Samstag, 23. September 2023

Es gibt ein Recht auf Asyl, aber nicht auf Migration

Der Migrationsforscher Gerald Knaus äußert sich im SPIEGEL zu den aktuellen Vorschlägen zur Begrenzung der Migration.

Seeblockade und Grenzkontrollen bringen wenig

Kanus ist skeptisch gegenüber Seeblockaden. Den letzten Versuch 2009 haben europäische Gerichte verurteilt. Auch nationale Grenzkontrollen sieht er skeptisch: Frankreich und Österreich machen dies, die Zahl der Asylanträge hat sich dennoch erhöht. Grenzkontrollen würden alle Pendler betreffen und enorme Kosten verursachen. Kontrollen an den EU-Außengrenzen sind aus seiner Sicht nur mit Abkommen sinnvoll.

Die liberale Demokratie steht auf dem Spiel

Kanus sieht Gefahren für die liberale Demokratie. Er kritisiert das illegale zurückweisen an der Grenze: „An den Außengrenzen steht der Rechtsstaat auf dem Spiel“
Er befürchtet, dass das Modell Orban Schule macht. Er hatte 2015 das bevorstehende Ende der liberalen Demokratie bejubelt und Verschwörungstheorien befördert.

Seenotrettung und Menschen ohne Gewalt davon abhalten in Boote zu steigen

Knaus verteidigt das EU-Türkei-Abkommen, das sein Institut 2015 maßgeblich mitgestaltet hat: legal Flüchtlingen aufnehmen, irreguläre Migration durch rechtmäßige Rückführungen reduzieren. „Es ging darum, die Empathie, die es gab und gibt, mit Kontrolle zu verbinden.“
Das Abkommen hat damals seine Wirkung erzielt, es fehlte aber ein glaubhaftes Asylsystem in der Türkei.  Er fordert ein weiteres Abkommen: Der Türkei sollte bei der Betreuung der 3,5 Millionen Flüchtlinge geholfen werden und Menschen sollten leichter Visa erhalten. Dafür muss die Türkei Urteile des Menschengerichtshof akzeptieren und Menschen zurücknehmen.

# DATENAUSZUG

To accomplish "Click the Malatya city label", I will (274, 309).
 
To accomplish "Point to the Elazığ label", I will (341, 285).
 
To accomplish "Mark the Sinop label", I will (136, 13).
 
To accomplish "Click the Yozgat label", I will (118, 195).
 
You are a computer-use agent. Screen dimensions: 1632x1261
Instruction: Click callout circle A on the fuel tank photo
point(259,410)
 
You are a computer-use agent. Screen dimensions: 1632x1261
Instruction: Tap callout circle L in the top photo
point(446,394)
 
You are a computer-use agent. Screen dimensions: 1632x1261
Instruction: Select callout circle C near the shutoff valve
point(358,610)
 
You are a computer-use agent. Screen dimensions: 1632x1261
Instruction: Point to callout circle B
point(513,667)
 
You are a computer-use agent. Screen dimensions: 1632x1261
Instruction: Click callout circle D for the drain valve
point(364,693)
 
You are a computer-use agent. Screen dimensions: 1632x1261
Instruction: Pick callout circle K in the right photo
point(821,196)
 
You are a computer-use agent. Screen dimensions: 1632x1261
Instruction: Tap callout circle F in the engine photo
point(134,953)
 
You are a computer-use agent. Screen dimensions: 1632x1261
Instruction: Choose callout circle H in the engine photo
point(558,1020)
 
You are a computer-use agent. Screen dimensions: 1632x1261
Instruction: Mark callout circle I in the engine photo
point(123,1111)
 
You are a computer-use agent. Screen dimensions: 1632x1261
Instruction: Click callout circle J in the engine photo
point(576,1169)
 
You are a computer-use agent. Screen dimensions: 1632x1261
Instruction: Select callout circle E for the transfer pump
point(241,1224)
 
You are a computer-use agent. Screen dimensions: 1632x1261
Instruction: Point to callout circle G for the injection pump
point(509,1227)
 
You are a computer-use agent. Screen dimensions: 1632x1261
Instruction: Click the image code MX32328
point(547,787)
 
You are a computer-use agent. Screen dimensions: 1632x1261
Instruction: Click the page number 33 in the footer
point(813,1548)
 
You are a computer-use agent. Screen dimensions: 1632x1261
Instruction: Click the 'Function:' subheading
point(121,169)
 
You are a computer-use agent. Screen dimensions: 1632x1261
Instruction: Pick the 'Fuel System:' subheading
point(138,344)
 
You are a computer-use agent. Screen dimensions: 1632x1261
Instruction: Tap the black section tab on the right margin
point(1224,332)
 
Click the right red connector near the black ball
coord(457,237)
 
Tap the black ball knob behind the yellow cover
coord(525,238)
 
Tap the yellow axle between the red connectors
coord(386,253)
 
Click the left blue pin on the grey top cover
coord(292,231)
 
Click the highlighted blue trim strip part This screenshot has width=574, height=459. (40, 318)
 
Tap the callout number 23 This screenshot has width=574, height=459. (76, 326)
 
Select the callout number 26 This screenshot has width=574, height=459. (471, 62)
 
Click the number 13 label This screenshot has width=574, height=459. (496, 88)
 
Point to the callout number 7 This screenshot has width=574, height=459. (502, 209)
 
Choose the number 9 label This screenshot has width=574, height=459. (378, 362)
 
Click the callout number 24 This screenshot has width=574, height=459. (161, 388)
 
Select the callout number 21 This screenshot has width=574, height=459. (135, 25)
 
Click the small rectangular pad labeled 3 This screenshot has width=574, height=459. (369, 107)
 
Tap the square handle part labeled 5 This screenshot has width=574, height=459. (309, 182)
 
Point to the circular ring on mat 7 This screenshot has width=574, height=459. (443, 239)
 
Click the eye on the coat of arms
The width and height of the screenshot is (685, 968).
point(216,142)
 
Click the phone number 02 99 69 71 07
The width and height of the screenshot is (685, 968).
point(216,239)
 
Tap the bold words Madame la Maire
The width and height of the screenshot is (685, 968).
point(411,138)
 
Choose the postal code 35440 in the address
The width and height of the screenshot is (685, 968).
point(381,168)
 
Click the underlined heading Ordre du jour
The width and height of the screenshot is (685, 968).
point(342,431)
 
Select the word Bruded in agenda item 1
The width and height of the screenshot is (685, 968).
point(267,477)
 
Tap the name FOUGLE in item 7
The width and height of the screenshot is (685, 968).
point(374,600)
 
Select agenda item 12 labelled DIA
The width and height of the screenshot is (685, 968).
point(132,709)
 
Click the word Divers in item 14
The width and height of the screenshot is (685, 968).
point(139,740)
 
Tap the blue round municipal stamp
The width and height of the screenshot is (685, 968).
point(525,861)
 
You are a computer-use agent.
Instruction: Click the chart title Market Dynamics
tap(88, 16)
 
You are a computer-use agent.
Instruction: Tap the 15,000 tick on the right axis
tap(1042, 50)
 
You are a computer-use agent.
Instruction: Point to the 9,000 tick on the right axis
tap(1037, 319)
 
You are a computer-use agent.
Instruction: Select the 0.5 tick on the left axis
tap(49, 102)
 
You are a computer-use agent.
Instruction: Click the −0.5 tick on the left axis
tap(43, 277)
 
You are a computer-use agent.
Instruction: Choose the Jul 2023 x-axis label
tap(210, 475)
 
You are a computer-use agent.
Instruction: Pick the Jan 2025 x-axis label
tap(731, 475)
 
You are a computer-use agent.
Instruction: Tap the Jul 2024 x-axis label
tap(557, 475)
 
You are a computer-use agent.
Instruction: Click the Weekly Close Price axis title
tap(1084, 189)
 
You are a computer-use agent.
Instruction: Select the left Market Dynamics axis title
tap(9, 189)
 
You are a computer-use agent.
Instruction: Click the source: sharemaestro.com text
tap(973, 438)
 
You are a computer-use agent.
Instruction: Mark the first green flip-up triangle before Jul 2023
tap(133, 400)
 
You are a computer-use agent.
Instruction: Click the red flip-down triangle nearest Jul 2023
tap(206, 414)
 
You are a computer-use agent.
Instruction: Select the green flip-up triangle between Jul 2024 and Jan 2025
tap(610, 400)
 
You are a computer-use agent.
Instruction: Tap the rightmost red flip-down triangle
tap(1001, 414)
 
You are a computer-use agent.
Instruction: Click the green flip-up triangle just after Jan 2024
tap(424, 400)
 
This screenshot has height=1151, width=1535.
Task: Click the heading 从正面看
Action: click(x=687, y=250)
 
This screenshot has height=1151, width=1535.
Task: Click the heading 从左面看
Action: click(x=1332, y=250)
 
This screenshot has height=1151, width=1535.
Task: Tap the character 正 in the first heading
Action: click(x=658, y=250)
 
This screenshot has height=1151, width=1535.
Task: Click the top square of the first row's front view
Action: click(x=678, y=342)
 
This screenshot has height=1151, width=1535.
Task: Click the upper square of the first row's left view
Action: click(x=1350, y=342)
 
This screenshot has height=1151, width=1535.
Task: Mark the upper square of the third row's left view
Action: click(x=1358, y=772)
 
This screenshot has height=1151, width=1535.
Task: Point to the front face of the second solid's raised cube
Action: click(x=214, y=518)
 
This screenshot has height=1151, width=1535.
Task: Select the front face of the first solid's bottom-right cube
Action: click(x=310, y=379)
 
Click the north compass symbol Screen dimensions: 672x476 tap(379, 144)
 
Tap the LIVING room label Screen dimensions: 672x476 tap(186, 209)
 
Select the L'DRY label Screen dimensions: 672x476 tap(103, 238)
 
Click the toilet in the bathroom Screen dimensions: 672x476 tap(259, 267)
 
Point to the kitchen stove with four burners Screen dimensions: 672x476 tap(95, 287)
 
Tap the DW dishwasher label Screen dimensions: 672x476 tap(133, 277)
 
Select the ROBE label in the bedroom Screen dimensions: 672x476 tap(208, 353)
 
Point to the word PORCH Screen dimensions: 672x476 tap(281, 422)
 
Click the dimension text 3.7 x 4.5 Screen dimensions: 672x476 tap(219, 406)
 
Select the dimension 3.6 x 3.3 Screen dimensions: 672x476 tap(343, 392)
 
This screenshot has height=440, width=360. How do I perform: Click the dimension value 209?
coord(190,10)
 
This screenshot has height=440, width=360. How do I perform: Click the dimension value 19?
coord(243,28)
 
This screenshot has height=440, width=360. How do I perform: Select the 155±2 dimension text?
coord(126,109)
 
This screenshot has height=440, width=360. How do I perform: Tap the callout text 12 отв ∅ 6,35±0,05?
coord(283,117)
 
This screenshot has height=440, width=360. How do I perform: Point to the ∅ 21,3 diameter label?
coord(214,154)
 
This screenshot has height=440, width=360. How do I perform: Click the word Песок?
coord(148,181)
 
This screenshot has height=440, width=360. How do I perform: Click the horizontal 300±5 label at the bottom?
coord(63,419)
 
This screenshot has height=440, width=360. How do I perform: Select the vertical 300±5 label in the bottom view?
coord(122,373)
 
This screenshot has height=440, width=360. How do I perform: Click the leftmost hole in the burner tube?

# ANWEISUNGEN
**1)** Kopieren Sie aus dem Dokumentauszug wörtlich den Abschnitt von „Seenotrettung und Menschen“ bis „und Menschen zurücknehmen.“.
**2)** Prüfen Sie, ob die folgenden Aussagen mit dem Dokumentauszug übereinstimmen, und belegen Sie jedes Ja oder Nein mit dem entscheidenden Wortlaut als wörtliches Zitat: (a) In Frankreich und Österreich ist die Zahl der Asylanträge trotz nationaler Grenzkontrollen gestiegen. (b) Kontrollen an den EU-Außengrenzen gelten im Dokumentauszug auch ohne Abkommen als sinnvoll. (c) Zur Zeit des EU-Türkei-Abkommens gab es in der Türkei ein glaubhaftes Asylsystem.

# LÖSUNGEN
**1)**
Seenotrettung und Menschen ohne Gewalt davon abhalten in Boote zu steigen

Knaus verteidigt das EU-Türkei-Abkommen, das sein Institut 2015 maßgeblich mitgestaltet hat: legal Flüchtlingen aufnehmen, irreguläre Migration durch rechtmäßige Rückführungen reduzieren. „Es ging darum, die Empathie, die es gab und gibt, mit Kontrolle zu verbinden.“
Das Abkommen hat damals seine Wirkung erzielt, es fehlte aber ein glaubhaftes Asylsystem in der Türkei.  Er fordert ein weiteres Abkommen: Der Türkei sollte bei der Betreuung der 3,5 Millionen Flüchtlinge geholfen werden und Menschen sollten leichter Visa erhalten. Dafür muss die Türkei Urteile des Menschengerichtshof akzeptieren und Menschen zurücknehmen.

**2)**
(a) Ja: „Frankreich und Österreich machen dies, die Zahl der Asylanträge hat sich dennoch erhöht.“
(b) Nein: „Kontrollen an den EU-Außengrenzen sind aus seiner Sicht nur mit Abkommen sinnvoll.“
(c) Nein: „es fehlte aber ein glaubhaftes Asylsystem in der Türkei.“